Apache Kylin : Analytical Data Warehouse for Big Data
Welcome to Kylin Wiki.
Background
Kylin will generate temporary files in HDFS during the cube building; Besides, when purge/drop/merge cubes, some parquet files may be left in HDFS and will no longer be queried; Although Kylin has started to do some automated garbage collection, it might not cover all cases; You can do an offline storage cleanup periodically.

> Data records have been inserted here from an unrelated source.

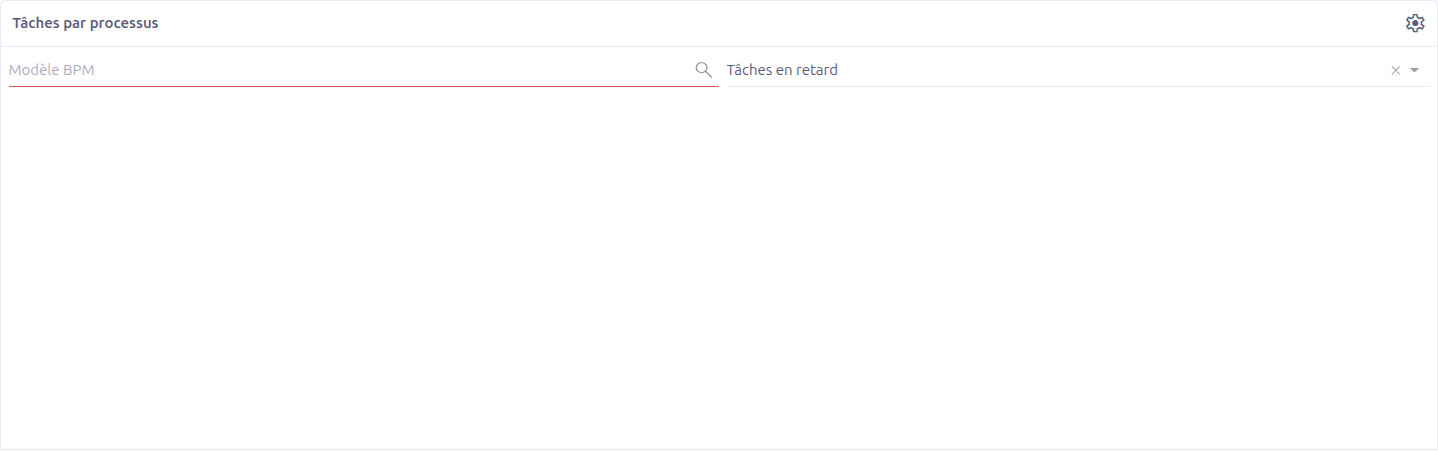The height and width of the screenshot is (451, 1438).
Task: Open the Tâches en retard selector
Action: click(1078, 70)
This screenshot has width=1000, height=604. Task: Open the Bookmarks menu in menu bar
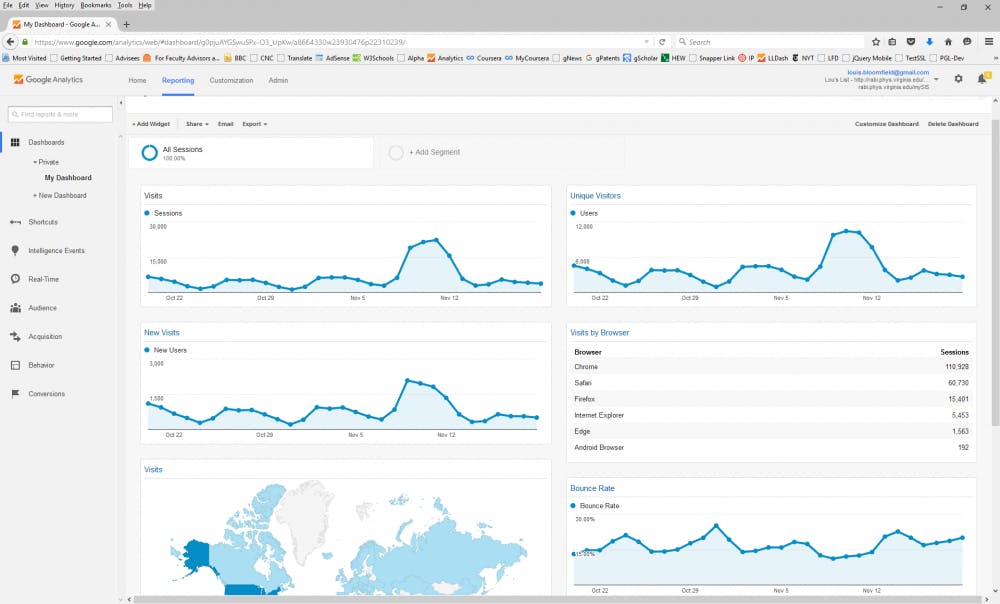[96, 5]
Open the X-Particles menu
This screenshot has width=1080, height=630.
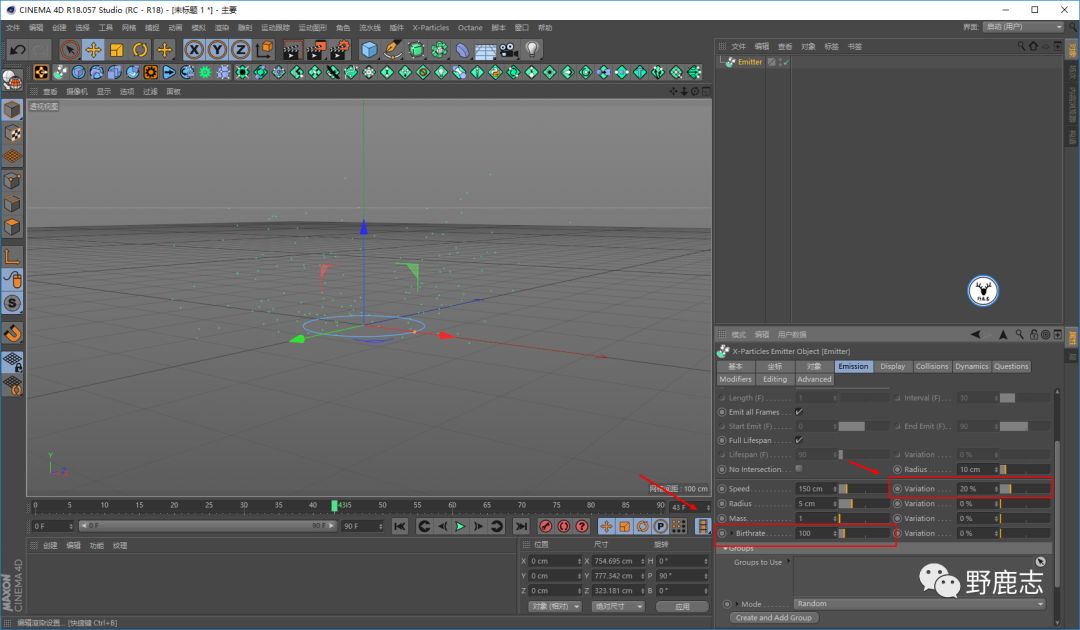click(431, 28)
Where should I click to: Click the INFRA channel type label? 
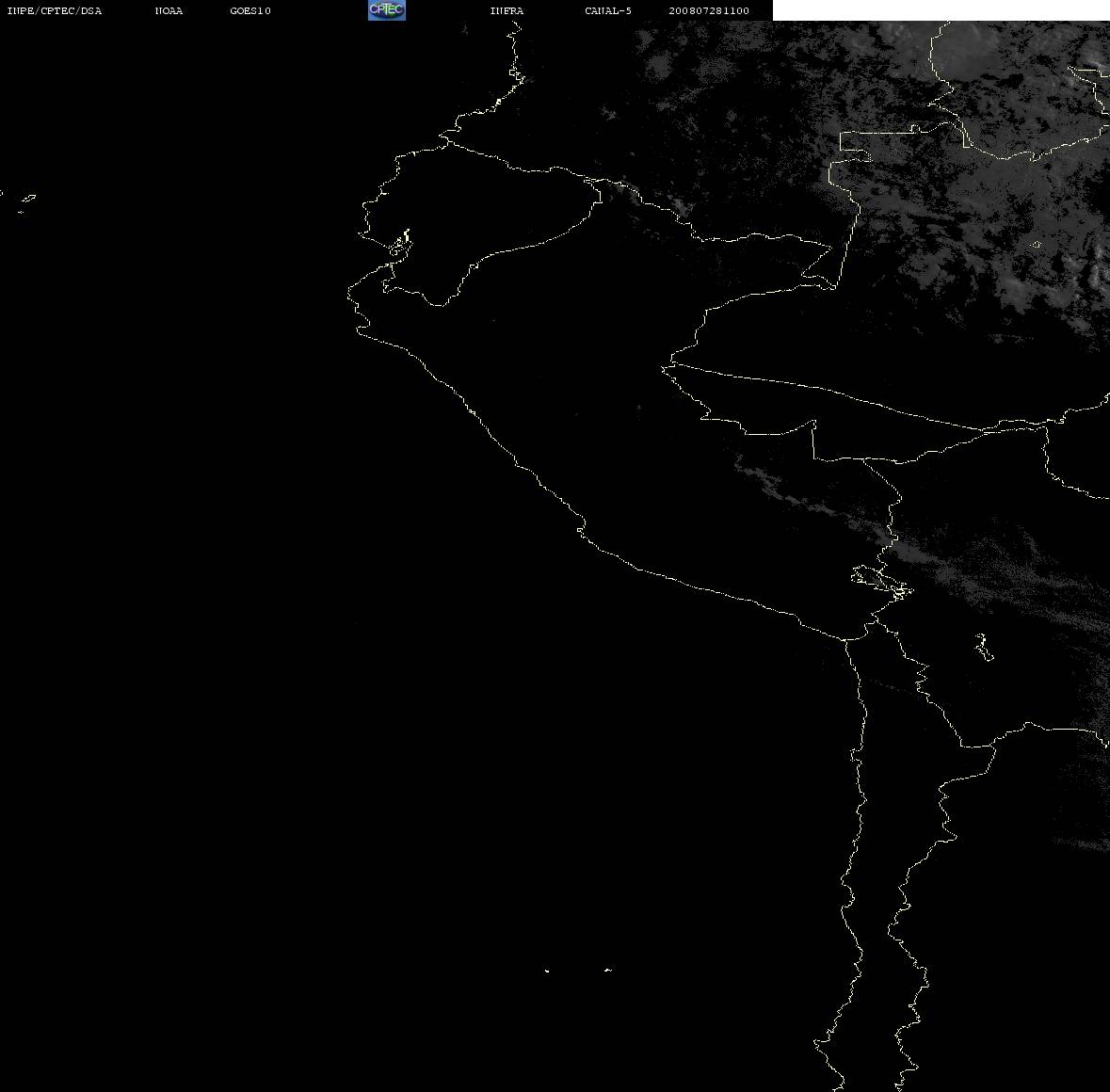click(x=507, y=10)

Directory tree structure under Kylin 4.0 's working dir
Working Dir(ROOT)
- {PROJECT_NAME} [managed by tool]
- parquet
- {CUBE_NAME} [managed by tool]
- {SEGMENT_NAME} [managed by tool]
- {CUBOID_ID}
- parquet files
- {CUBOID_ID}
- {SEGMENT_NAME} [managed by tool]
- {CUBE_NAME} [managed by tool]
- spark_log
- driver
- {JOB_ID}
- drivers' log of cubing job
- {JOB_ID}
- executor
- {JOB_ID}
- executors' log of cubing job
- {JOB_ID}
- driver
- dict/global_dict [managed by tool]
- {CUBE_NAME}
- {COLUMN_NAME}
- dict files
- {COLUMN_NAME}
- {CUBE_NAME}
- table_snapshot [managed by tool]
- {SCHEMA_NAME.TABLE_NAME}
- {JOB_ID}
- parquet files
- {JOB_ID}
- {SCHEMA_NAME.TABLE_NAME}
- job_tmp [managed by tool]
- {JOB_ID}
- TBD
- {JOB_ID}
- parquet
- cube_statistics
- {CUBE_NAME}
- {JOB_ID}
- seq file of cuboid 's HLL
- {JOB_ID}
- {CUBE_NAME}
- _sparder_log
- {DATE}
- executors 's log of query job
- {DATE}
- resources-jdbc
- TBD
Summary
In above directory tree, the directory which end with "managed by tool" means StorageCleanupJob will try to check and delete useless files under these directory.
For directory table_snapshot, dict/global_dict, parquet/{CUBE_NAME}, parquet/{CUBE_NAME}/{SEGMENT_NAME} , Kylin will mark files which is unreferenced and stale(by checking last modified time) as garbage.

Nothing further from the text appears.